Given exercise.
Count how many lines of the material below contain the string "perform", matching case, and give only that number.

-- START Material supplied --

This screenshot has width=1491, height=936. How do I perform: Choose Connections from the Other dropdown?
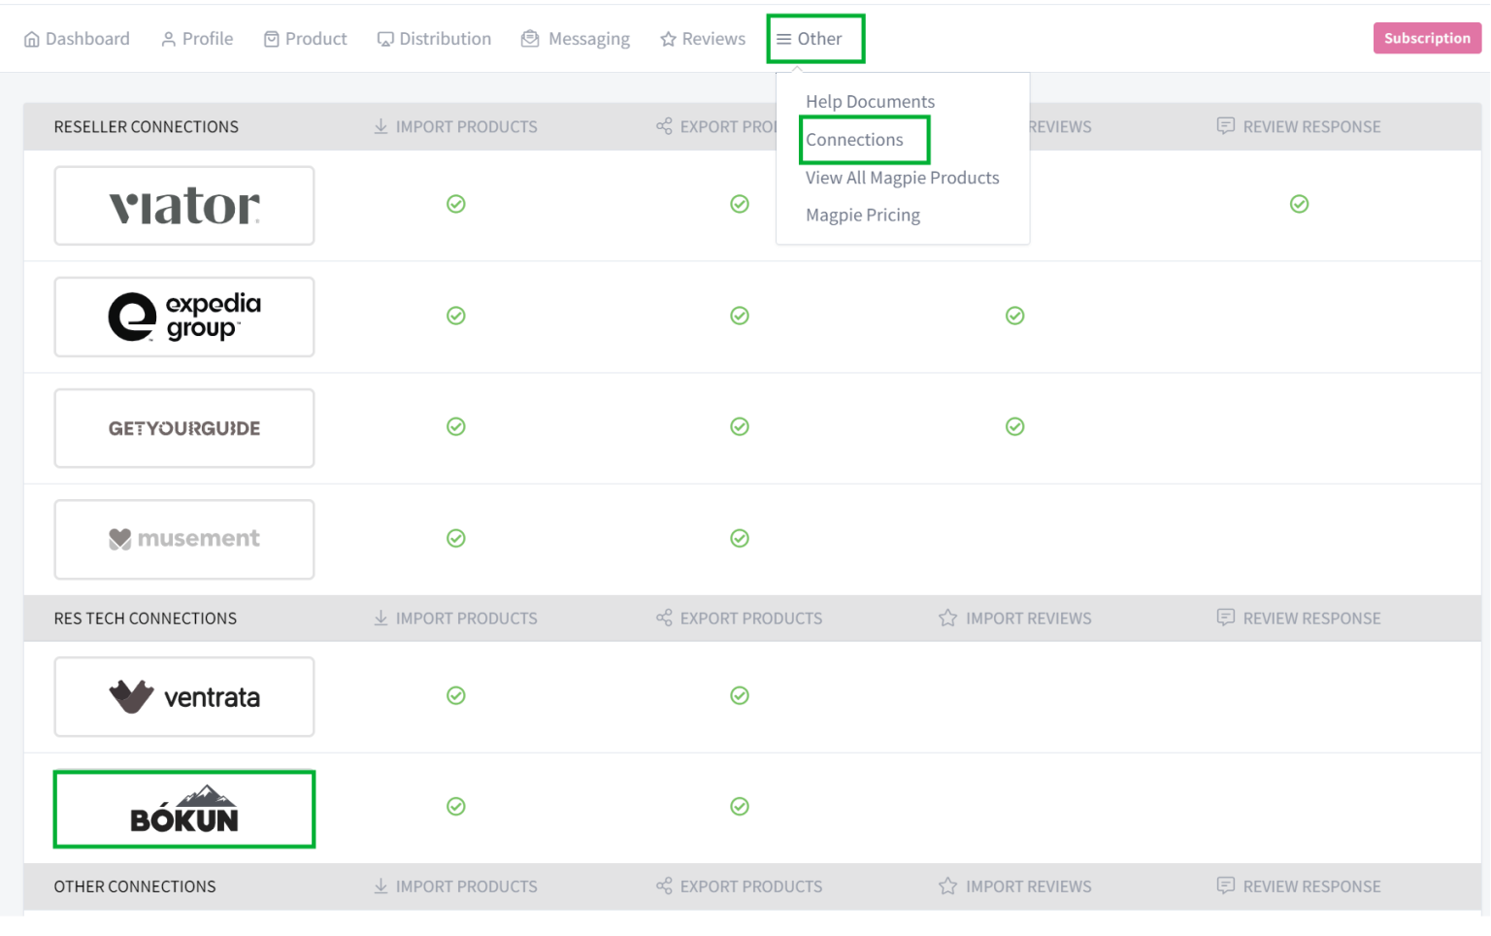tap(854, 140)
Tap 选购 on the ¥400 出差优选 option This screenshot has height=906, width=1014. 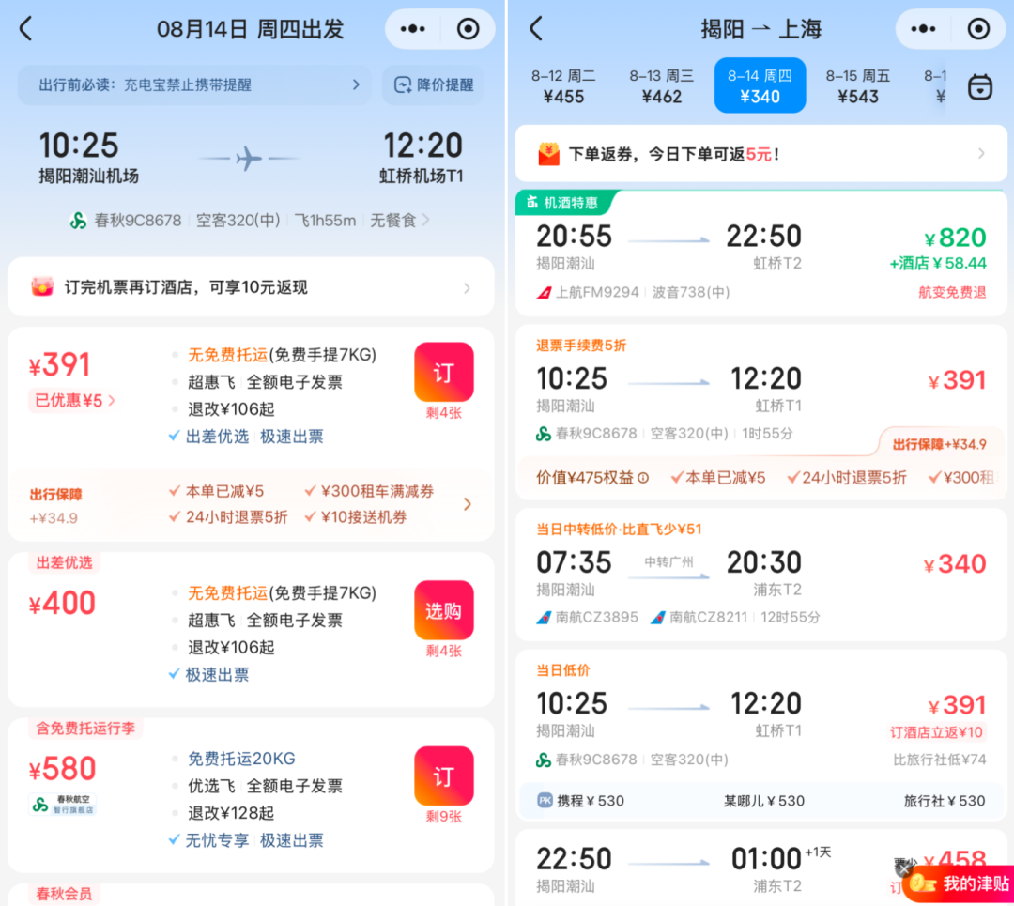click(443, 609)
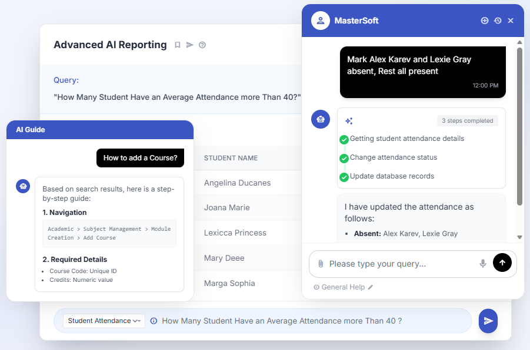Click the scroll up arrow in chat panel

click(x=519, y=42)

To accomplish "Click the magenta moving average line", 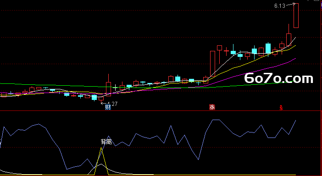I will tap(246, 73).
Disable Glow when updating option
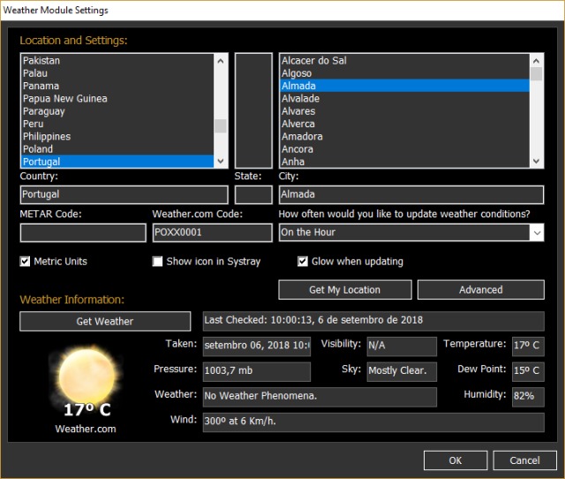 coord(303,262)
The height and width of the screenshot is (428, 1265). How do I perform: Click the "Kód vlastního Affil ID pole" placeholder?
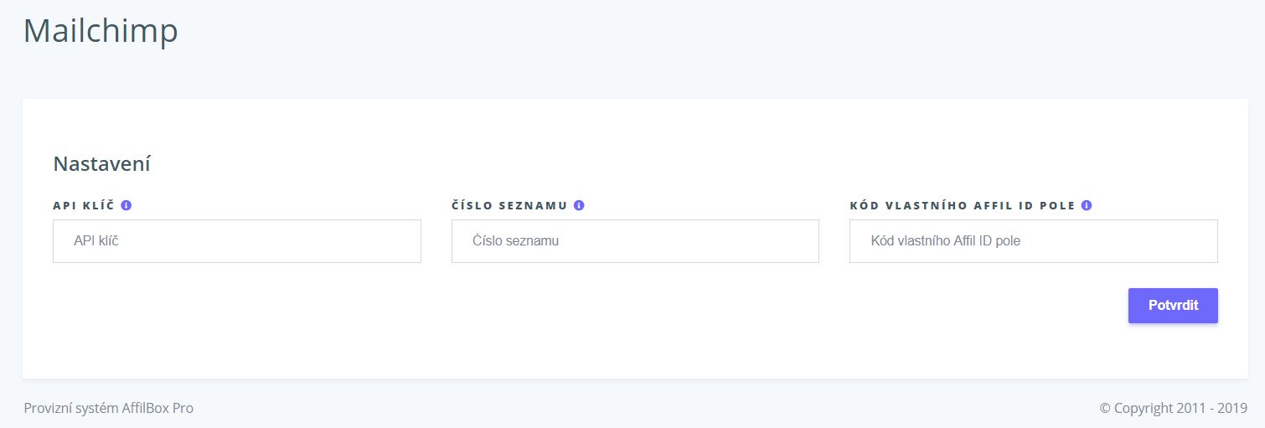(946, 241)
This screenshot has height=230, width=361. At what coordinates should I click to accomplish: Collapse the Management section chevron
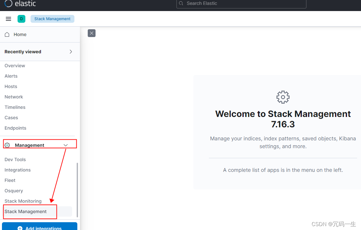[x=66, y=145]
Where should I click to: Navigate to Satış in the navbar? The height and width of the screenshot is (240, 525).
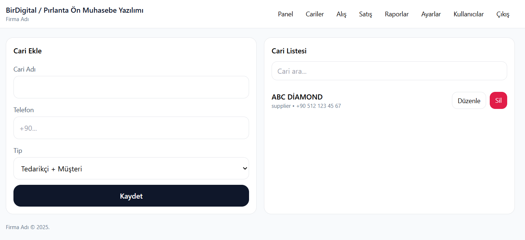(365, 14)
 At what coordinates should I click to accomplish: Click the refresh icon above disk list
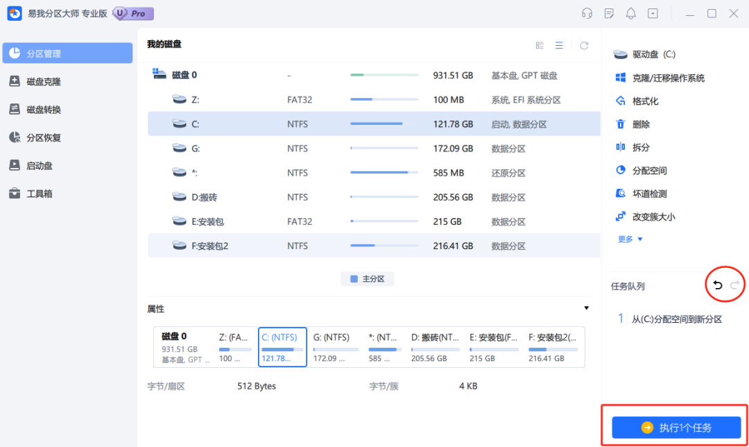coord(584,45)
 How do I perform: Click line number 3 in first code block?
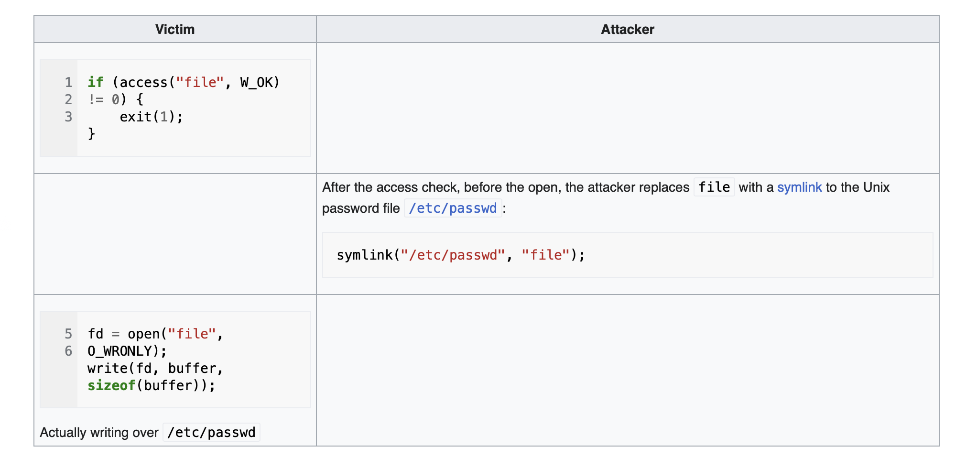click(68, 117)
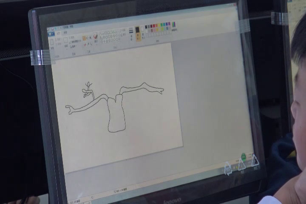Select the Fill with color bucket tool

(x=88, y=38)
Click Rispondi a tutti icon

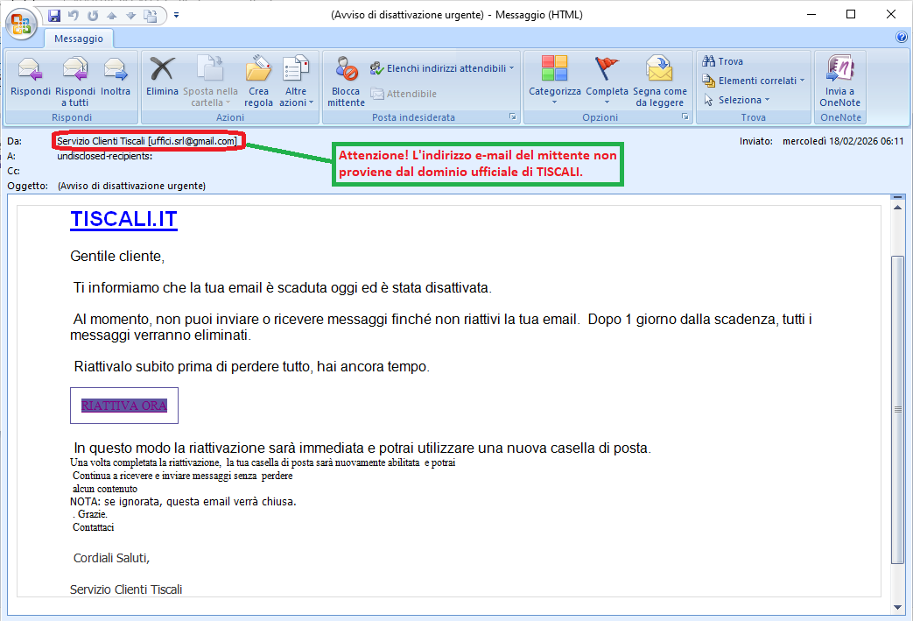click(75, 70)
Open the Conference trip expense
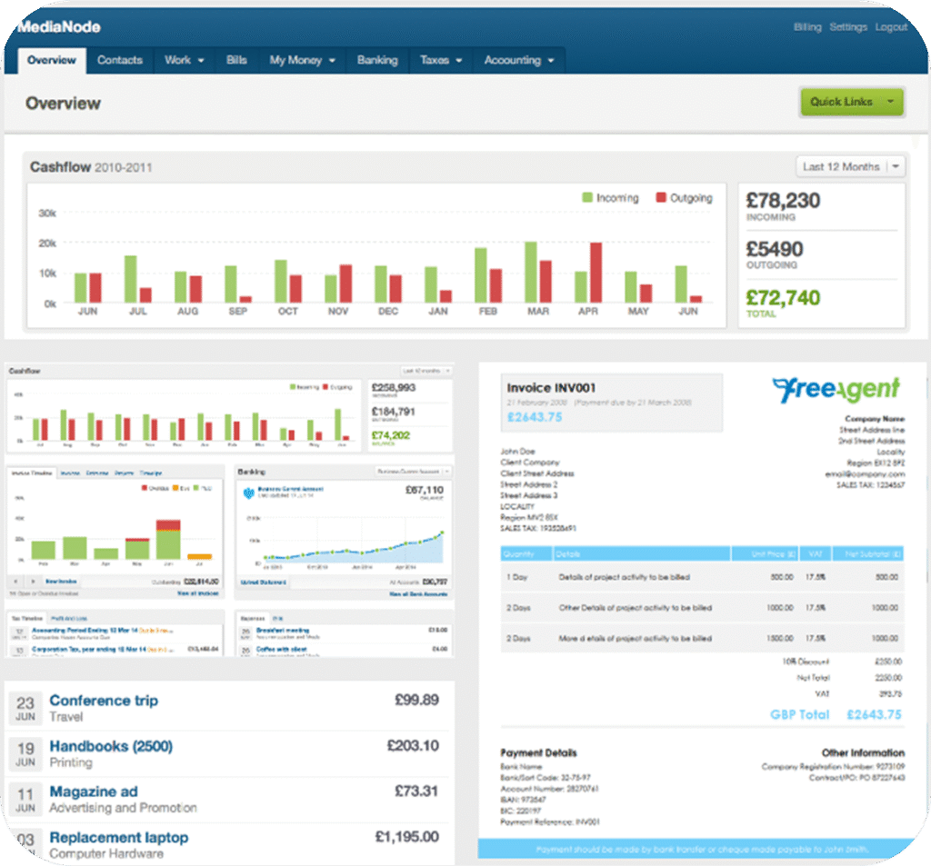This screenshot has height=866, width=931. (104, 700)
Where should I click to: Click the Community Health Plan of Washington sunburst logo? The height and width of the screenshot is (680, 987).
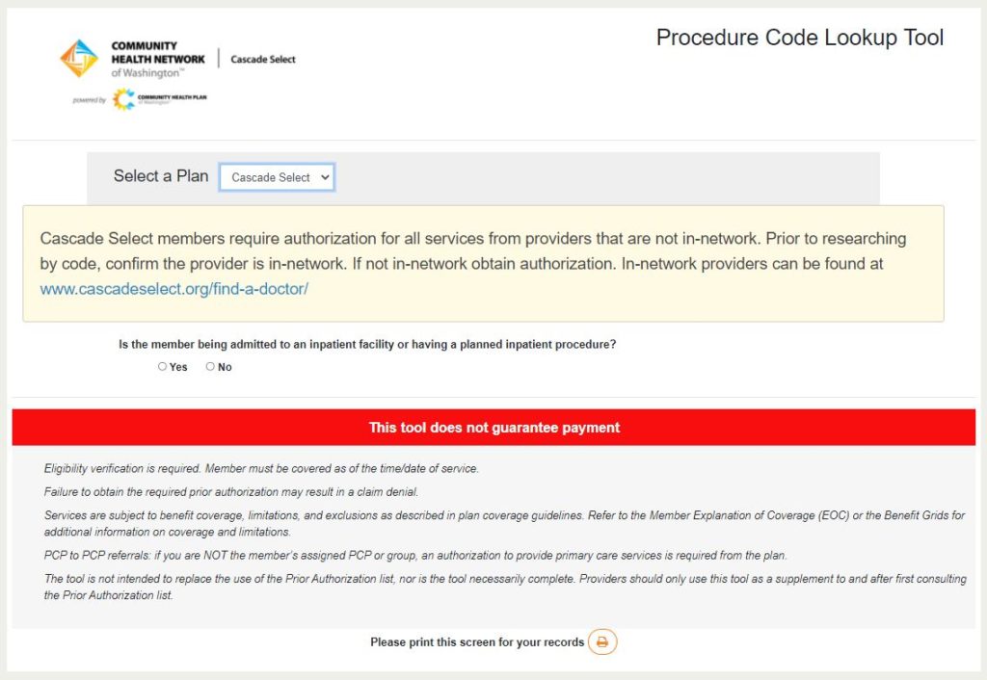click(122, 98)
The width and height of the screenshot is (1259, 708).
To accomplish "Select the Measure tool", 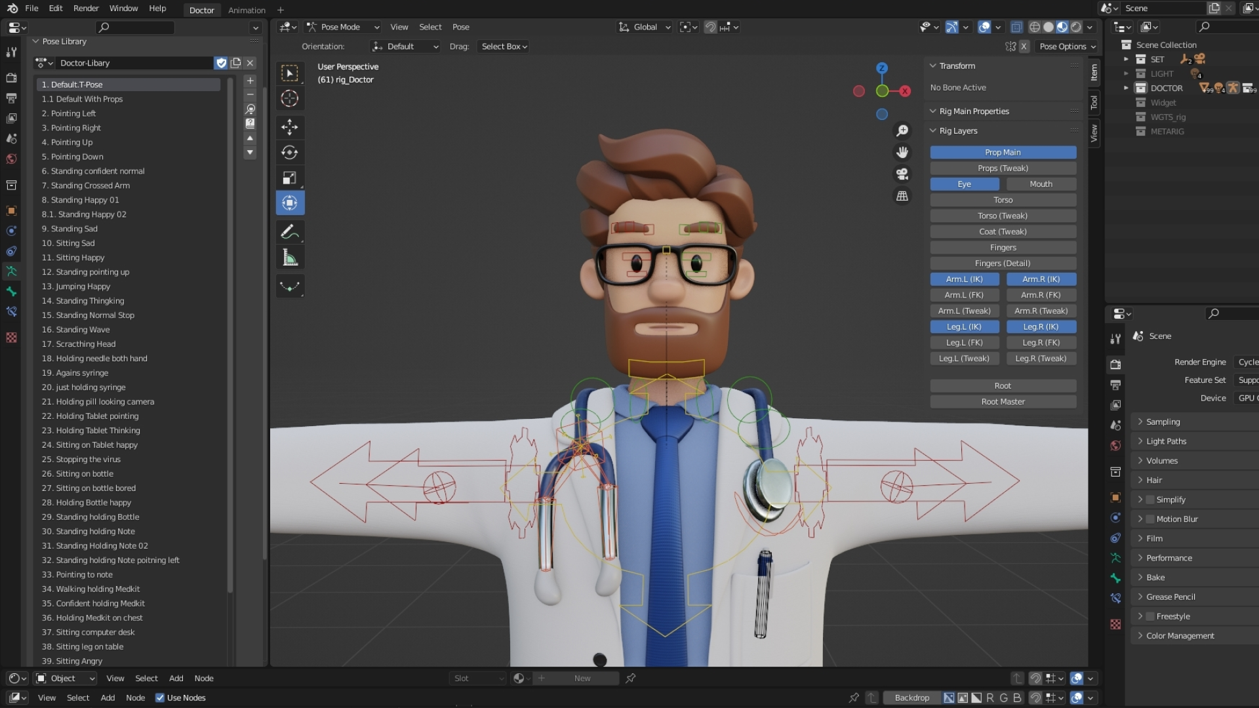I will pyautogui.click(x=289, y=258).
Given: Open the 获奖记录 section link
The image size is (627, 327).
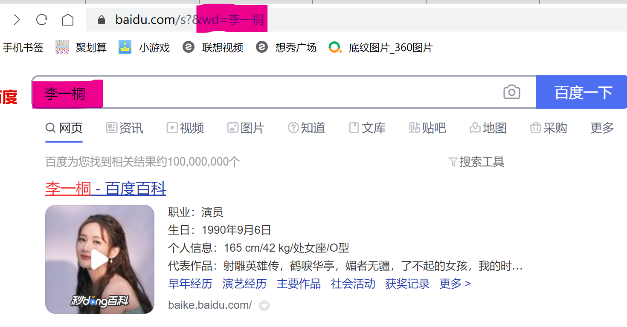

-- END Material supplied --

Worked answer.
3